Auf was warten die drei alten Männer?
Über Genua wollte ich ein Fotobuch machen, über Barcelona noch
viel lieber. Ganz viel muß der wissen, denke ich, der einen Film
drehen will und meint, mehr tun zu können, als eine Kamera aufzustellen
im Barrio Chino in Barcelona. Soviel wie 1000 Leute dieser Stadt müßte
der wissen. Nach Barcelona trau ich keinem Drehbuch mehr!
Wieviel wohl und was alles in den Schachteln war. Hatten die drei alten
Männer vergessen, daß sie den Inhalt der Schachteln verkaufen
wollten? Sie standen nur da. Ich brauchte für Leisten um meine Bilder
15 mm lange Nägel. Der Mann an der Eingangstür hörte nichts,
hatte er nichts zu sagen? Der bleiche Mann, der sich an der Leiter zu
den Schrauben stützte, sagte verneinend no hay. Ich kaufte 10 mm
lange Nägel. Der Mann an der Kasse, hinter geriffeltem Glas, nahm
die Peseten ohne aufzusehen. Wollten die drei bleichen Männer mir
keine 15 mm langen Nägel verkaufen? Was wollten sie - sie waren schon
alt - mit ihren 15 mm langen Nägeln. Ich brauche 15 mm lange Nägel!
Abends um 8 Uhr ging immer der Dampfer, die Ciudad de Barcelona nach Ibiza.
Das Auto hing in Netzen beängstigend in der Luft, bis es im Bauch
des Schiffes oder an Deck verstaut war. Wir kamen immer in den großen
Ferien, im Sommer. Die Kinder schliefen auf Deck, wir in Liegestühlen,
in der Nähe der Gitarrenspieler. Heute heißen die Dampfer Compostella
oder anders. Es sind große Schiffe, ohne Liegestühle unter
einer Plane für die Nacht. Heute fährt man mit dem Auto direkt
ins Schiff, im Kreisverkehr. Es ist so einfach.
Wenn ich einen Tag gemalt habe, stehe ich ganz krumm und gehe mühsam
einen Schritt und wieder einen. Ich halte mir das Kreuz. Angeschossene
gehen so, bevor sie umfallen. Im Film würde sich in Großaufnahme
eine zum Aufwachen schöne Samariterin über ihn beugen: Mein
Held; und kühlt ihm mit einem Tuch die heiße Stirn.
Oh, ich weiß, sie wollen mir garnichts verkaufen.
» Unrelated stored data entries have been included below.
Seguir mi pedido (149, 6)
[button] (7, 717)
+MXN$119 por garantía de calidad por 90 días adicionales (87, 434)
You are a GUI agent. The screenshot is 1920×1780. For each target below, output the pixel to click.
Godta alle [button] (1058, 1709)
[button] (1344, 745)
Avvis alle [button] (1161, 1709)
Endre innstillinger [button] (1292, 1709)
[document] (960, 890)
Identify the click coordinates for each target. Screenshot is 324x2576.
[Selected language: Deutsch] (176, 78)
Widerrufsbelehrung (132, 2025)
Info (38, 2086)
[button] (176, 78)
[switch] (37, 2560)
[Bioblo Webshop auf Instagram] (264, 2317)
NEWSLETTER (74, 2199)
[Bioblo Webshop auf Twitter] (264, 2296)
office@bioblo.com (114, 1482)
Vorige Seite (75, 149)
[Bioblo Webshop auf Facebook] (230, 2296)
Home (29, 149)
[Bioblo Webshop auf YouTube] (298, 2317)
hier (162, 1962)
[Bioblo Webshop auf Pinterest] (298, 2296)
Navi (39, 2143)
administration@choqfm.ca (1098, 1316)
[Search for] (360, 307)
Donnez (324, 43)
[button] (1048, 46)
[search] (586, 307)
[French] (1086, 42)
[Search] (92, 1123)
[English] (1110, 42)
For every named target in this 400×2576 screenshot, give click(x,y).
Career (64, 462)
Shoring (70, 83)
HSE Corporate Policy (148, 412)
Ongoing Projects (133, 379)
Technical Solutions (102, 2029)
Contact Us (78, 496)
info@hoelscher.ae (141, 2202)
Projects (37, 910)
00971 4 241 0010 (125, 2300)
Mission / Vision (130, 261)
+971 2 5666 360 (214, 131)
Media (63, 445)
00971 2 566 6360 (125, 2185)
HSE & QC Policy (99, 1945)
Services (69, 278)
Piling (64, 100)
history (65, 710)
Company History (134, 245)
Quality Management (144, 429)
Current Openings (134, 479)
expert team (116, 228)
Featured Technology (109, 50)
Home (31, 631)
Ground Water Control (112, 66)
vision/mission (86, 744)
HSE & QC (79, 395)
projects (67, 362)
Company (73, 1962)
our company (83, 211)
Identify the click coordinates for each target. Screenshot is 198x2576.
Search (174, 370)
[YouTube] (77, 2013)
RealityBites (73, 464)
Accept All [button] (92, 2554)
Sie würden
sich überflüssig machen. Sie verkaufen nichts, weil die Schachteln
leer sind. Niemand darf wissen, daß die Schachteln leer sind. Kein
Lieferant wird den drei alten Männern noch neue Nägel und sonst
was verkaufen, weil sie nichts verkaufen. Damit die drei alten Männer
noch länger in dem Laden stehen können, hüten sie leere
Schachteln.
Schlemmer ist tot, Malewitsch, Maier-Amden. Das Schwanken zwischen Mondrian
und Rothko, ja, das war wichtig. Sie alle sind mit ihren Bildern ein Maß,
ein Schutz vor dem großen Kunstsalat.
Wenn man mich über Bilder fragt, rede ich, manchmal zu viel; ich
möchte mich verständlich machen. Mit Worten über Bilder?
Vor einigen Jahren habe ich das so formuliert:
"Meine Bilder, meine Absichten, sind wie alle Absichten mit Bildern
durch Worte nicht zu umschreiben. Beschreibe Linien, die Nuancen von Weiß...
Tastend entstehen sie, und kein Ergebnis ist wie der erste Gedanke. Wer
die erste Seite schreibt, weiß nicht die letzte. Wer den ersten
Schritt tut, kennt nicht den letzten. Ein Strich bedingt den nächsten
und begibt sich in Abhängigkeit bis zum Ende, zum organischen Gebilde,
das keine Fragen mehr zuläßt.
Ich habe die Fläche, den begrenzten Raum, darin die leere Hälfte:
den Halt, das Intakte, unberührt, bereit Gegenüber zu sein der
Heiterkeit, der Trauer, den Ängsten, dem, was ich nicht buchstabieren
kann. Ich fülle das abgesteckte Feld, ohne Absicht, wie mich die
Jahre gefüllt haben. Unsicherheit kommt, wo die Absicht kommt. Da
sein, ohne es zu wissen, selbstverständlich wie Regen, Wasser, das
fließt. Den Widerstand spüren, Wellen, die brechen am Strand,
Wind, der einen Halm bewegt.
Danach: das war ich? Und morgen? Frei sein ist, das Erreichte zerstören.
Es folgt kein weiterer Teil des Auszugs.